T’HE PRACTICE OF THE LOVE OF JESUS CHRIST
X.-HOW MUCH JESUS CHRIST DESERVES TO BE LOVED BY US ON ACCOUNT OF THE LOVE HE HAS SHOWN US IN INSTITUTING THE MOST HOLY SACRAMENT OF THE ALTAR.
In order to excite us to receive Him in the Holy Communion, Jesus not only exhorts us to do so by many invitations-Come, eat my bread; and drink the wine which I have mingled for you-(Prov. ix. 5); Eat, O friends, and drink-(Cant. v. I)-speaking of this Heavenly Bread and Wine-but He even gives us a formal precept: Take ye, and eat; this is my body. And more than this; that we may go and receive Him, He entices us with the promise of Paradise. He that eateth my flesh hath everlasting life-(John vi. 55). He that eateth this bread shall live for ever-(John vi. 59). And, still more, He threatens us with hell, and exclusion from Paradise if we refuse to communicate. Except you eat the flesh of the Son of Man you shall not have life in you-(John vi. 54). These invitations, these promises, these threats, all proceed from the great desire He has to come to us in this Sacrament. But why is it that Jesus so desires that we should receive Him in the Holy Communion? Here is the reason. St. Denis says that love always sighs after and tends to union; and so also says St. Thomas: “Lovers desire to become one.” Friends who really love each other would like to be so united as to become one person. Now this is what the infinite love of God for man has done; that He should not only give us Himself in the eternal kingdom, but even in this life permit men to possess Him in the most intimate union, by giving them Himself, whole and entire, under the appearance of bread in this Sacrament. He stands as though behind a wall, and looks, as it were, through a closed lattice: Behold he standeth behind our wall, looking through the windows, looking through the lattices-(Cant. ii. 9}. It is true we do not see Him; but He sees us, and is there really present: He is present in order that we may possess Him: but He hides Himself from us to make us desire Him: and as long as we have not reached our true country, Jesus desires to give Himself wholly to us, and to remain united with us.
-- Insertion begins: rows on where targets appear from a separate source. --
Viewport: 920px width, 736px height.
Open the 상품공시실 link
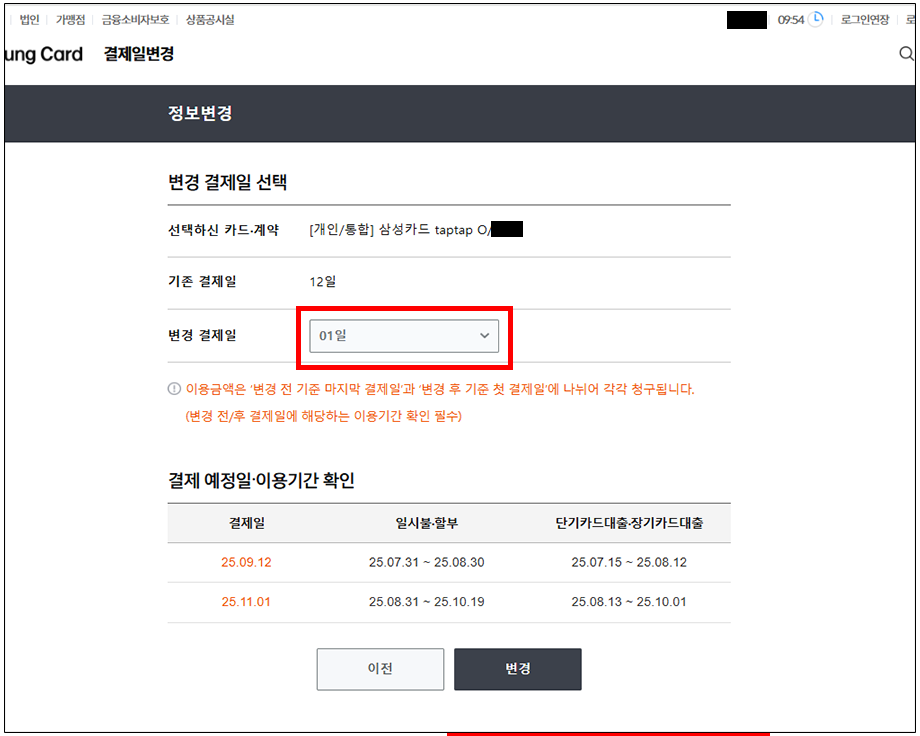(210, 19)
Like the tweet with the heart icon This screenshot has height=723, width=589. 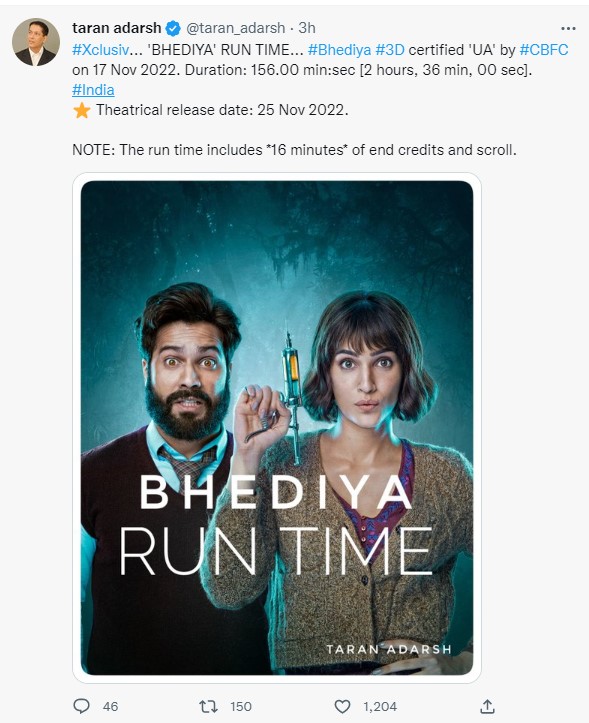(x=342, y=706)
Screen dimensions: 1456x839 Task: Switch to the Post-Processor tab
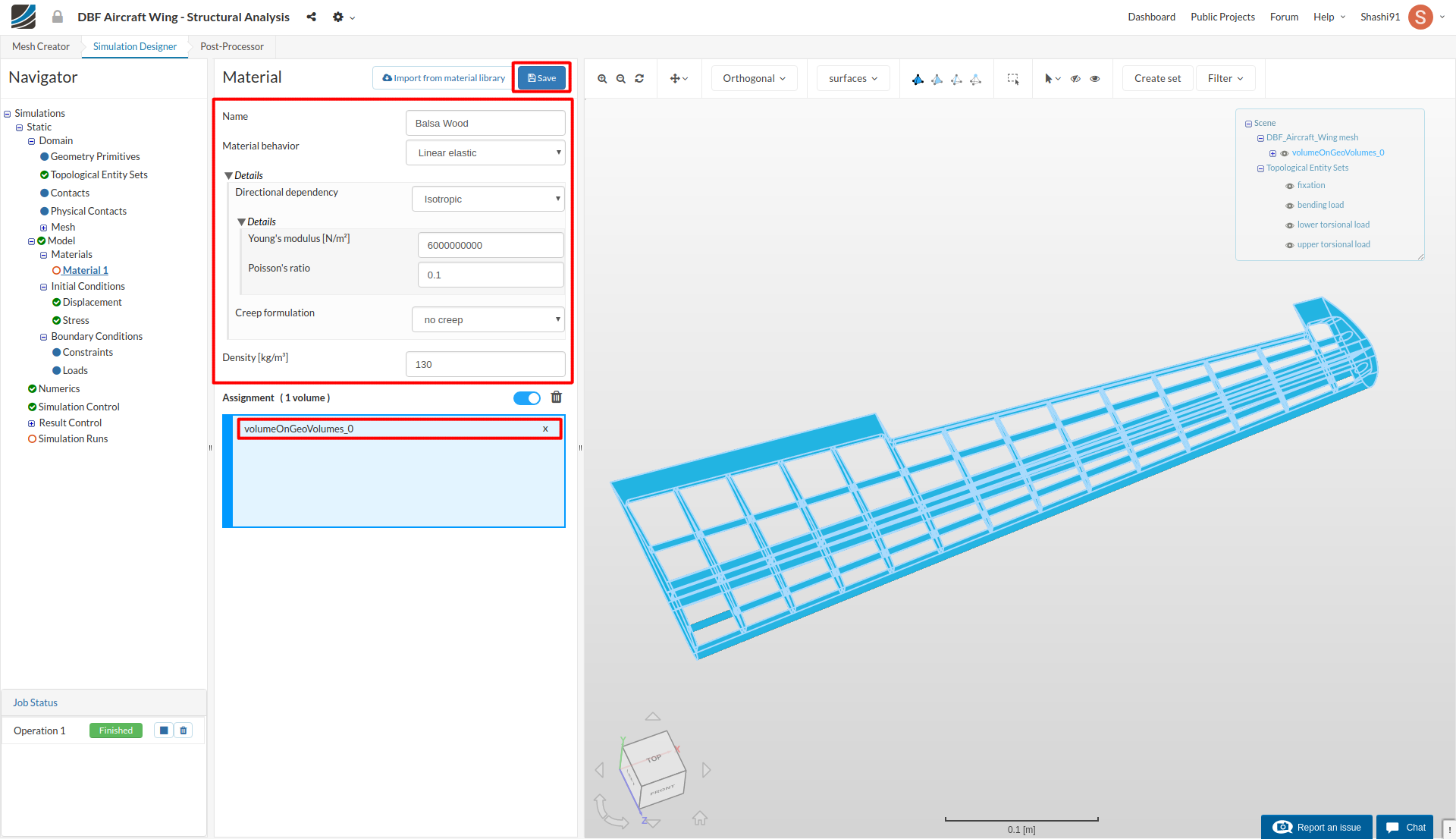tap(232, 47)
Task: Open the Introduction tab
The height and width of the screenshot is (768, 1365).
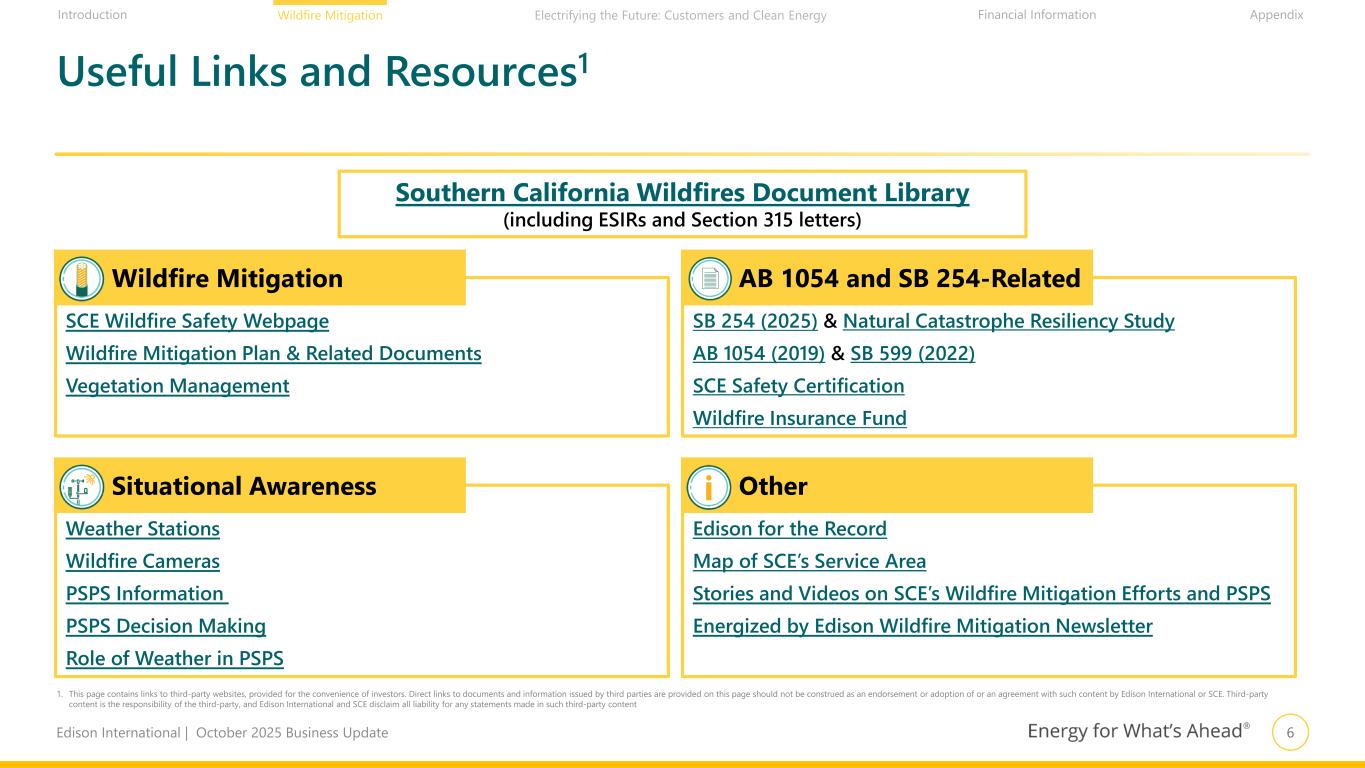Action: [92, 15]
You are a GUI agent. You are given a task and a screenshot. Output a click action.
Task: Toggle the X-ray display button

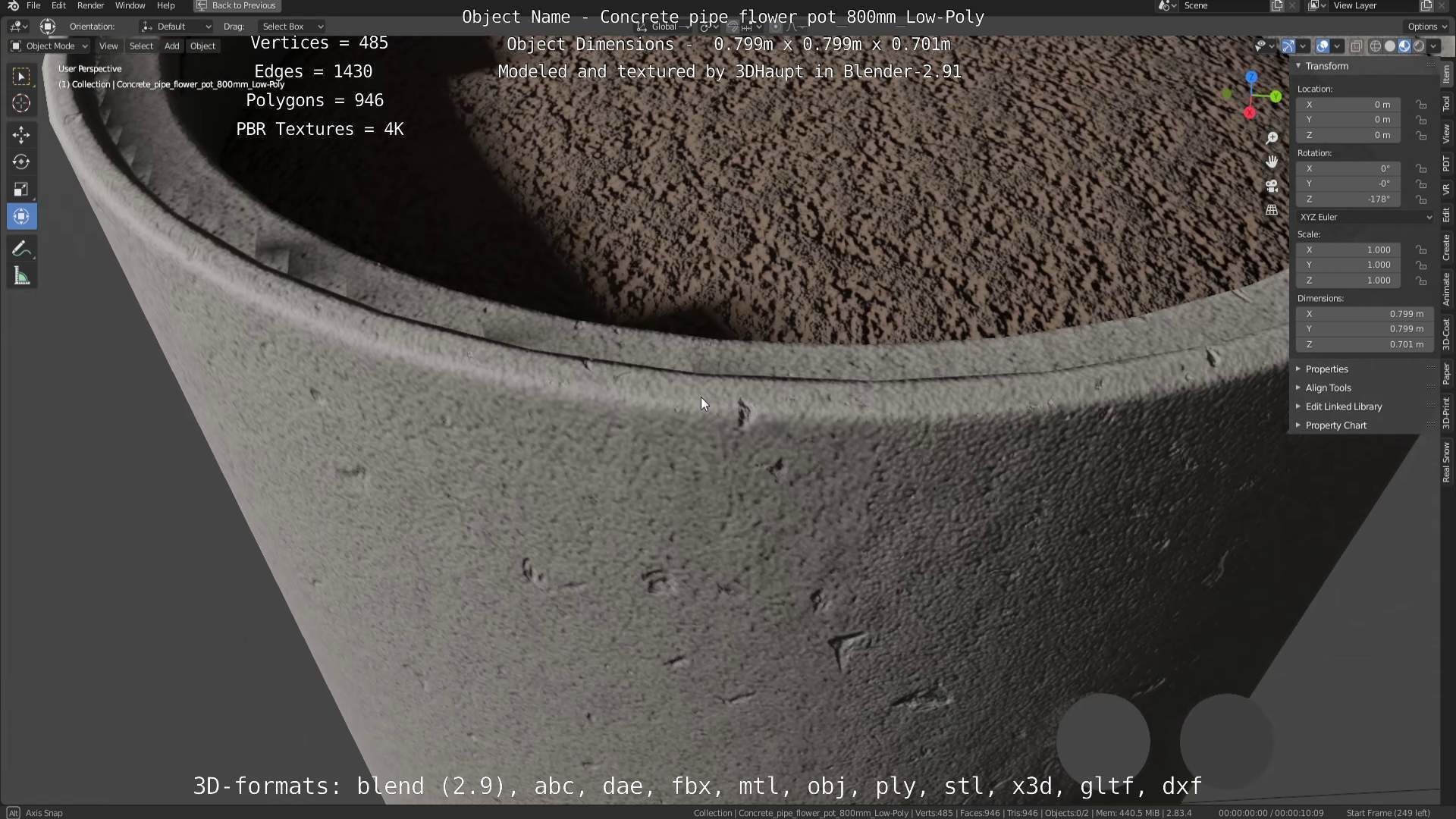point(1357,46)
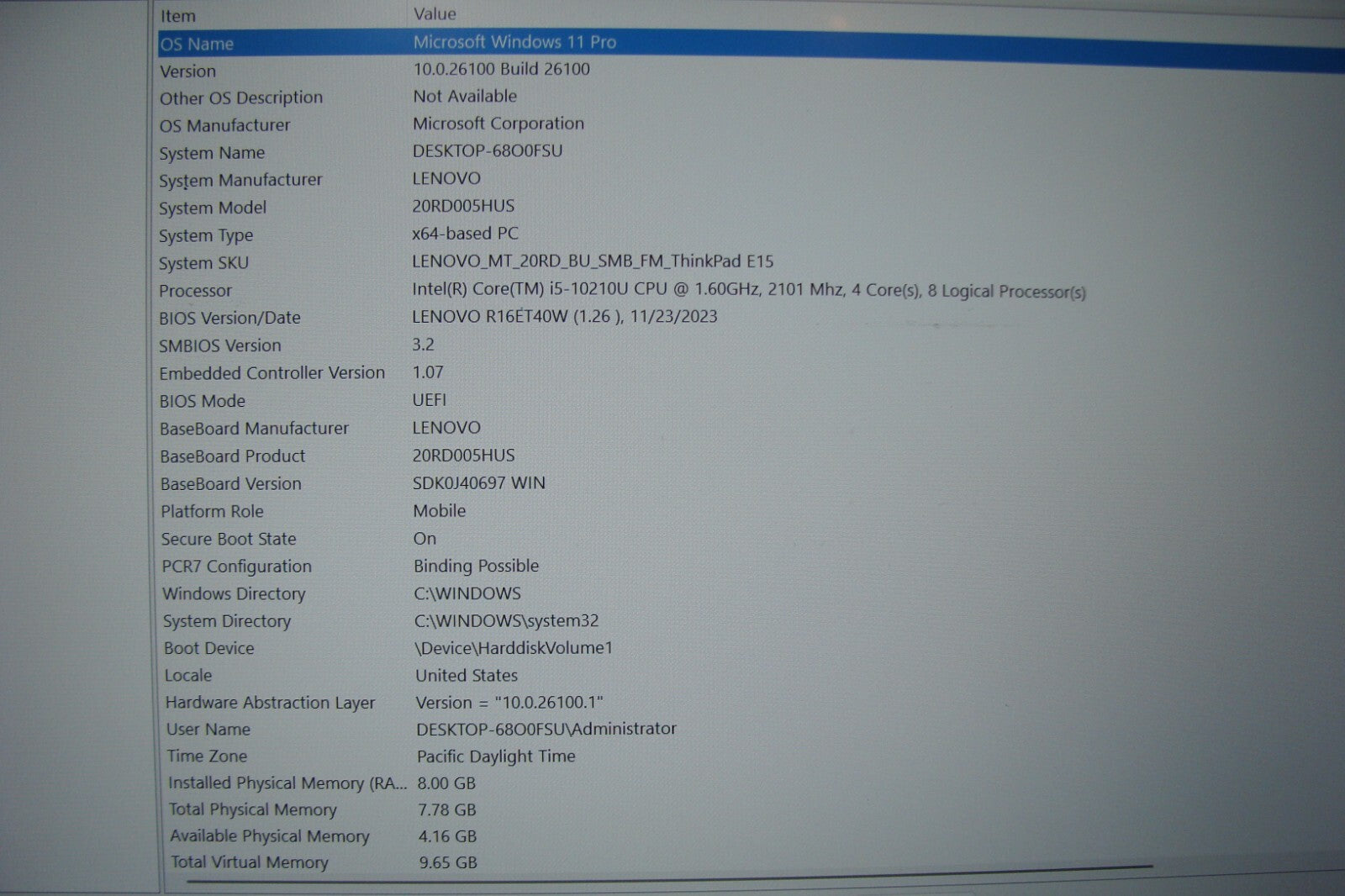Click the Hardware Abstraction Layer row
This screenshot has width=1345, height=896.
(270, 703)
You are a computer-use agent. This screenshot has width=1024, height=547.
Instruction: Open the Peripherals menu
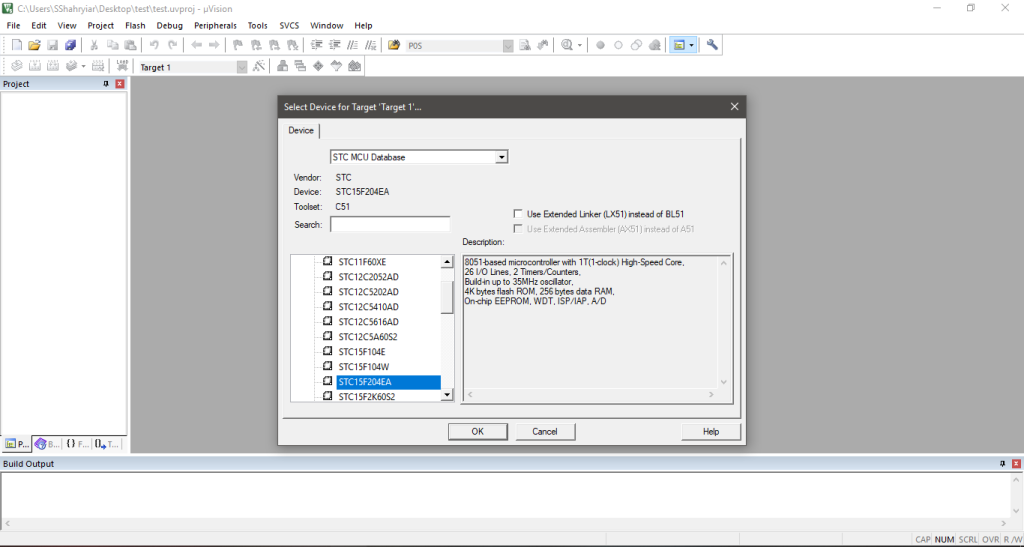tap(214, 25)
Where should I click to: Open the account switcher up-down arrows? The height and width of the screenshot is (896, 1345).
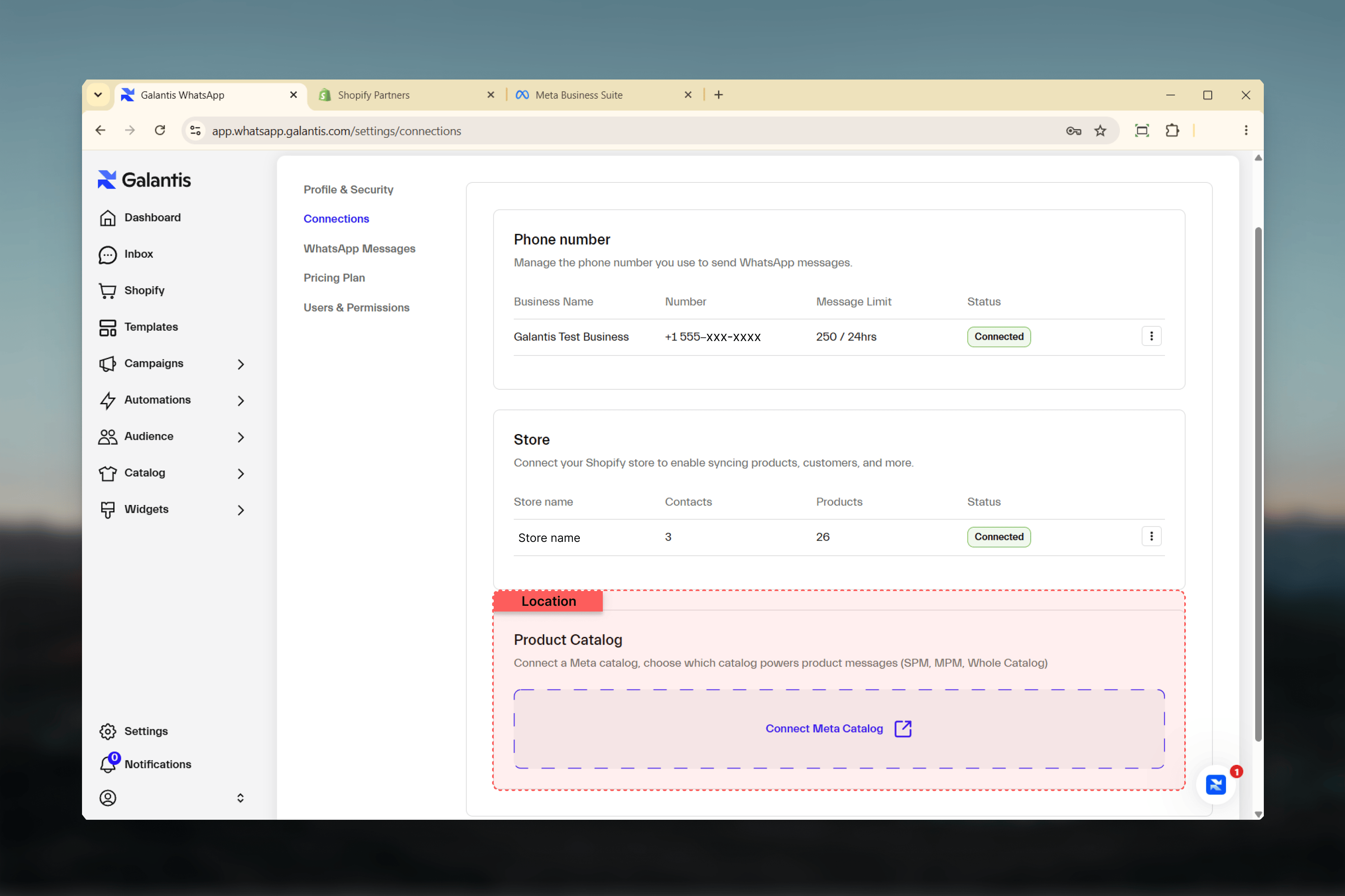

He could not satisfy His love by giving Himself to the human race by His Incarnation and by His Passion, dying for all men upon the Cross; but desired to find out a way whereby He might give Himself entirely to each one of us in particular; and for this end He instituted the Sacrament of the Altar in order to, unite Himself wholly to each: He that eateth my flesh, He said, abideth in me and I in him-(John vi. 57). In the Holy Communion Jesus unites Himself to the soul, and the soul to Jesus; and this is not a union of mere affection, but it is a true and real union. Hence St. Francis. de Sales says: “In no other action can the Saviour be considered “more tender or more loving than in this, in which He annihilates Himself, so to say, and reduces Himself to food, in order to penetrate our souls and to unite Himself to the hearts of His faithful.” St. John Chrysostom says that Jesus Christ, through the ardent love He bore us, desired so to unite Himself with us as to become one and the same thing with us. “He mingled Himself with us that we might be one thing; for this is the property of those who ardently love.”